Walter Harley glowered across the room at his daughter. He didn't like the willful tone that crept into her voice these days; he didn't like the way her gray eyes spread wide at him, the way her lips tensed, the way she drew herself up, tall and slim, an arch of determination. The darned girl had grown up too fast, that was the trouble.
Joyce faced up to his scowl, shaky as she was. She knew what he was thinking, because he had told her enough times--she was a headstrong girl without a brain cell to her name; her college education had been a waste; worse than that, it had pumped her full of crazy ideas, had knocked her sense of values upside down.

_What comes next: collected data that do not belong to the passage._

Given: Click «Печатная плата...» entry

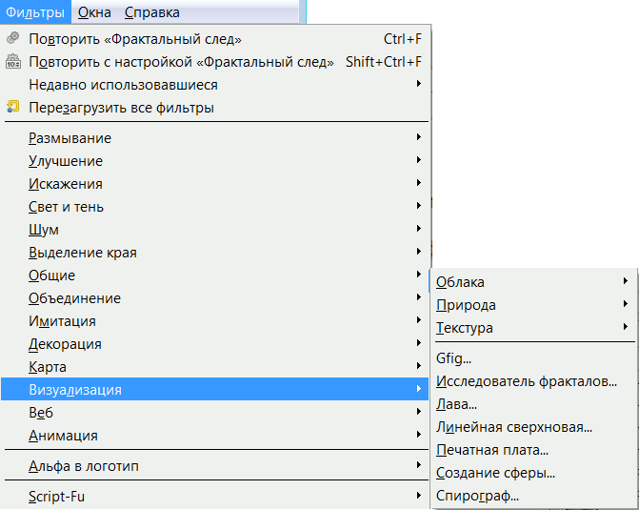Looking at the screenshot, I should click(x=491, y=451).
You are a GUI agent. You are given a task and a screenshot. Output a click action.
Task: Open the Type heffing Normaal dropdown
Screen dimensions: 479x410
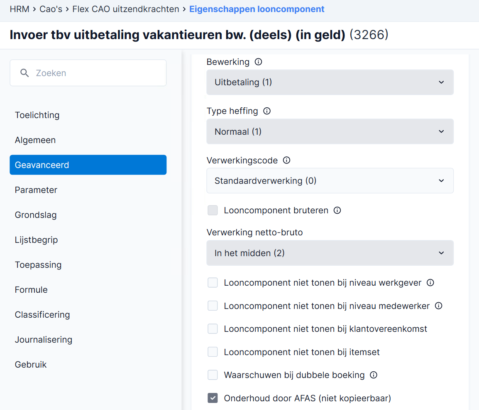[x=330, y=131]
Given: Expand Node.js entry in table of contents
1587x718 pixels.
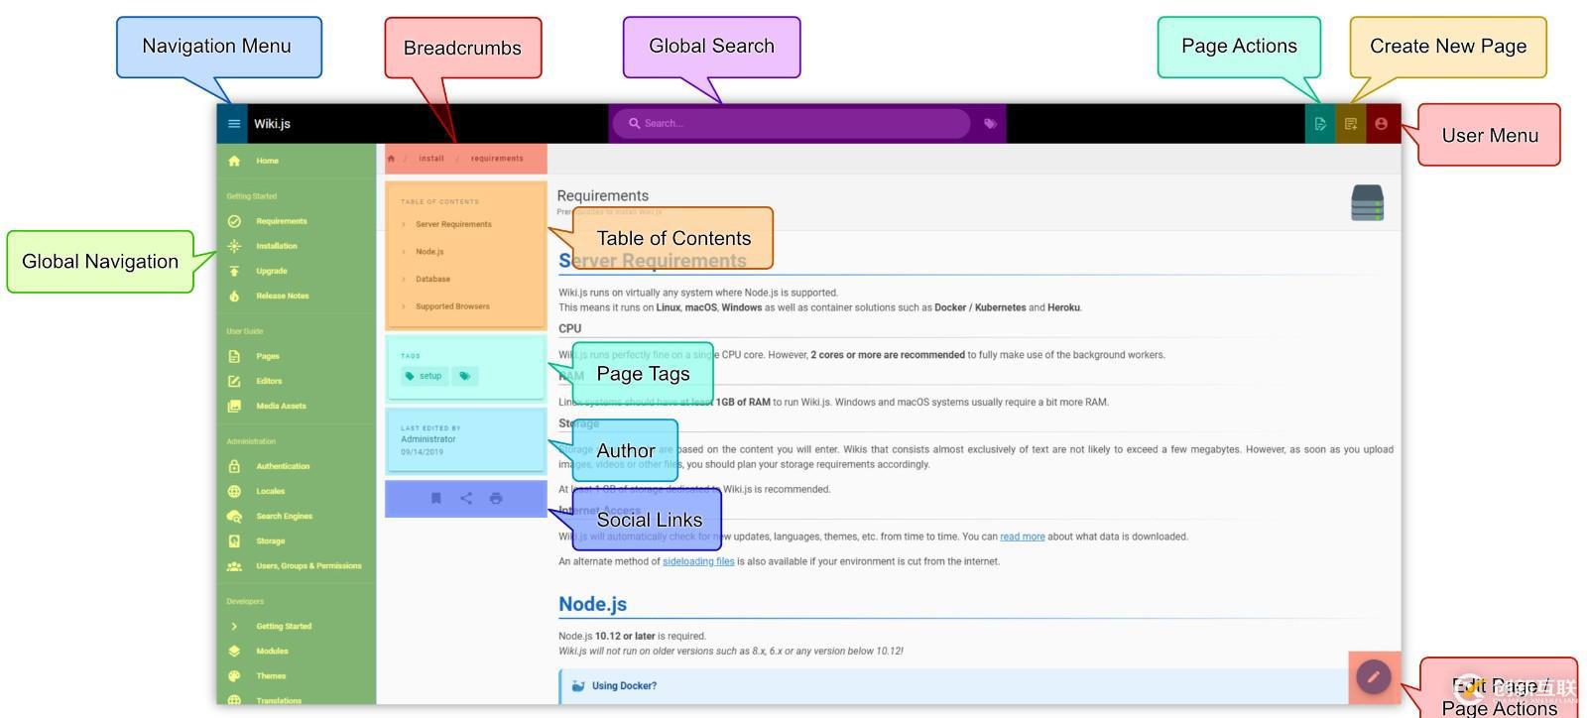Looking at the screenshot, I should 429,252.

"How anybody in their right mind...." he growled at her. "Listen, you've already been to Mars. You've seen it. What do you want to go to that miserable, dried-up hole again for?"
"Because ... because I was happy there," she said tremulously.

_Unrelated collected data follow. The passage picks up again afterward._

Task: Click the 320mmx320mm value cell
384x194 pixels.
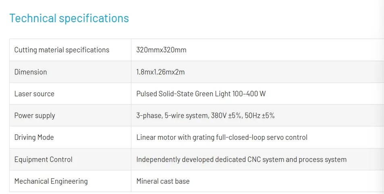Action: coord(161,50)
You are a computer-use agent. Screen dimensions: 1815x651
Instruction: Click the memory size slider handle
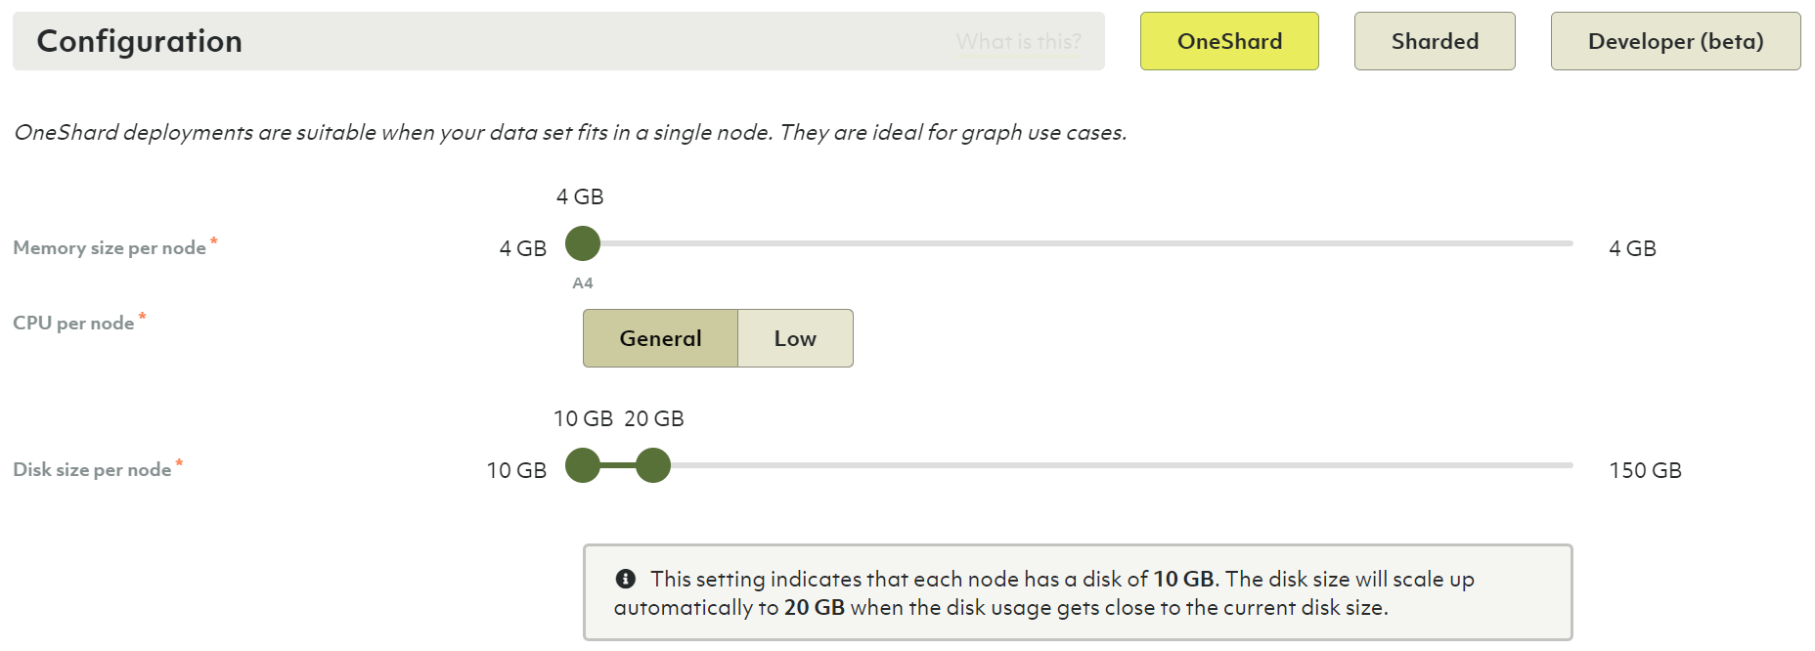(583, 243)
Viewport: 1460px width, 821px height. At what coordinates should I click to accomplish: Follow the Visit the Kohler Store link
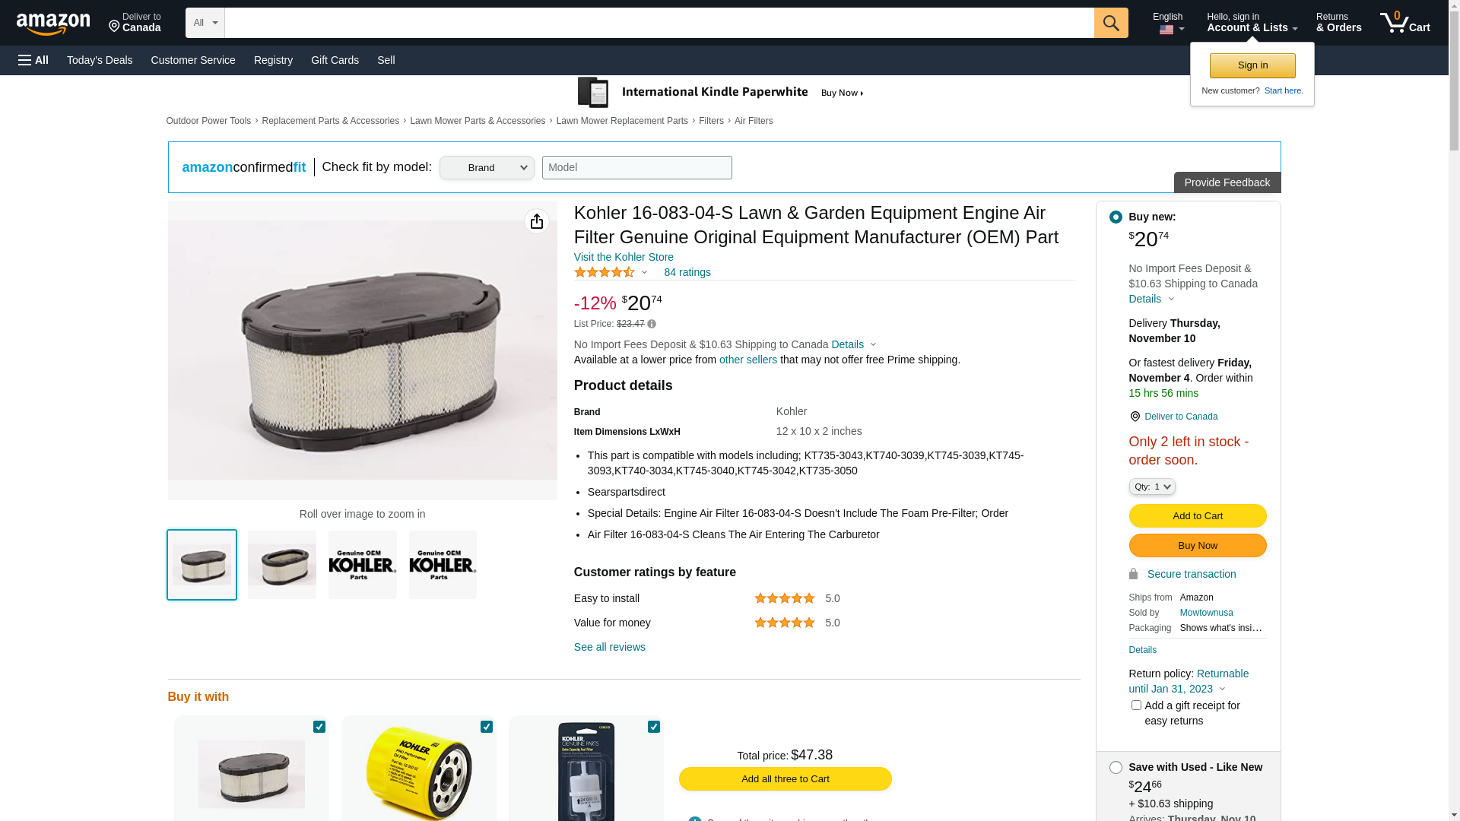(x=624, y=257)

"What? With those miserable savages?" He slapped his euphoria pipe down on the table. "Ethel, will you listen to that?"
Joyce's mother, plump and round-shouldered and vague-eyed, was deep in her reclining chair, the miniature transviewer on her lap, watching a garden party in Rome.
"What is it, dear?" she asked unhappily.
"This crazy girl wants to take her vacation on Mars again."
Harley made a wild, exasperated sound. "What do you know about it? You've never been there. It's a dried-up hole, I tell you. It's a slum--it's one great big slum. Just one decent hotel in the whole place, and that's only because some of our boys went out there and put it up for them."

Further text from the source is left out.